What's a retailer to do when it runs out of "strategic alternatives" to breathe new life (and capital) into an ailing business and boost its value for stockholders? Barnes & Noble (BKS) is facing this dilemma as time runs out on its quest to find a buyer to take the company private. Unnamed sources with knowledge of the negotiations say seven potential buyers lost interest after the first round of bidding along with private-equity firms and strategic bidders.
Though the auction will continue for at least several more weeks, it would take an intrepid investor -- one who really believes he or she can change the future of bookselling -- to plunk down the cash for the country's largest bookstore chain. So what's to become of B&N?
Business as usual
Since it went on the block in August, B&N has withstood a battery of hits despite its seemingly advantageous position in the wake of Borders (BGP) bankruptcy filing. Indeed B&N boldly claimed it would snap up sweet deals on vacated Borders stores to expand its brick-and-mortar presence. CEO William Lynch touted the profitability of B&N's stores even though sales of physical books continue to slump. At the same time, Barnes & Noble ditched its dividend, allegedly to pump more cash into its high growth digital strategies and "take advantage of any other market opportunities that may present themselves."
Indeed, at the annual South By Southwest Interactive Festival in Austin this month, Barnes & Noble played the opportunist card to run the South By bookstore, the venue where every author presenting at the conference held signings and special appearances. No word yet on how much revenue the pop-up shop rang up.
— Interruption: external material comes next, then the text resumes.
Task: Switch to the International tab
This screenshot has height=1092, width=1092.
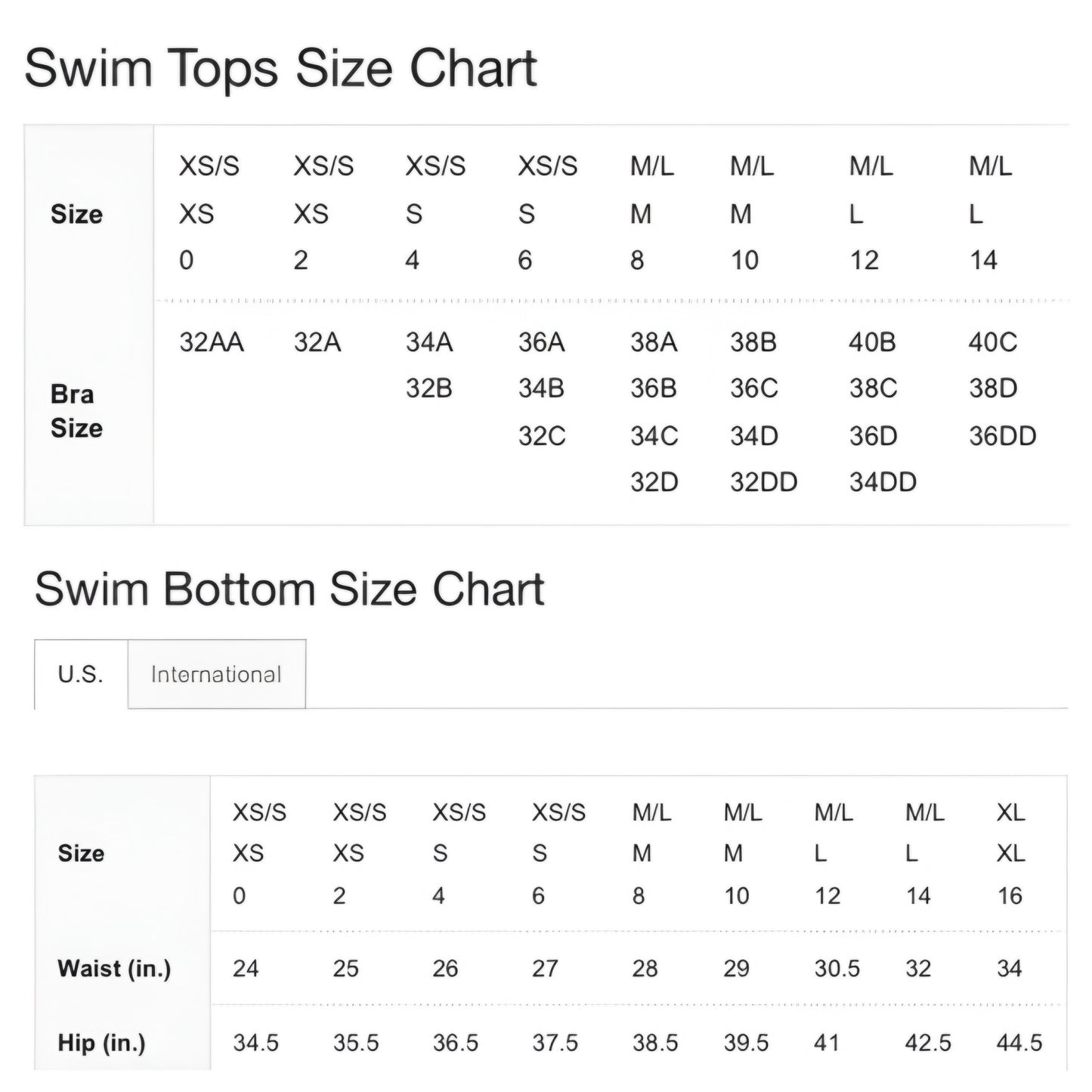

However, it was smart of B&N to grab the spotlight as the only book, CD, and DVD seller at the show, which had record attendance (nearly 40,000 registered).
Stockholders don't seem convinced, and heavy trading cut B&N's share prices nearly in half over the past three weeks, down to less than $10 -- well below B&N's offering price in 1993. What's a bigger concern is that B&N execs VP Development David Deason and CIO Christopher Troja unloaded 1,206 and 1,785 shares each on March 20, when the stock price was still at a record low of 8.89.
Riggio back in the owner's seat
If there are no takers, it may trigger a reclaiming of the company by its chairman and majority stakeholder Leonard Riggio. While he owns 17.9 million shares of Barnes & Noble stock -- 29.9 percent of the shares outstanding -- Riggio has more than a big financial investment at stake. As the company's founder, he's clocked nearly fifty years of his career growing the business from one original store in New York City into a Fortune 500 company that operates 720 bookstores and 637 college bookstores.
It had to be tough for Riggio to go public initially, but it was necessary given B&N's exponential growth (and subsequent debt load) thanks to rapid expansion and its development of superstores.
Even though B&N is a public company, Riggio's inexorable tie to the brand -- his family's business -- is palpable. Witness how hard he fought against billionaire investor Ron Burkle, who snapped up about 18 percent of the company last year and was looking for more. Riggio took the financial hit (and came out on top) when Burkle dragged that battle into court.
No matter who winds up in the owner's chair, one thing is for sure: as the country's largest brick-and-mortar bookseller, B&N needs to leverage its physical assets quickly in order to keep pace with its ever-burgeoning online sales.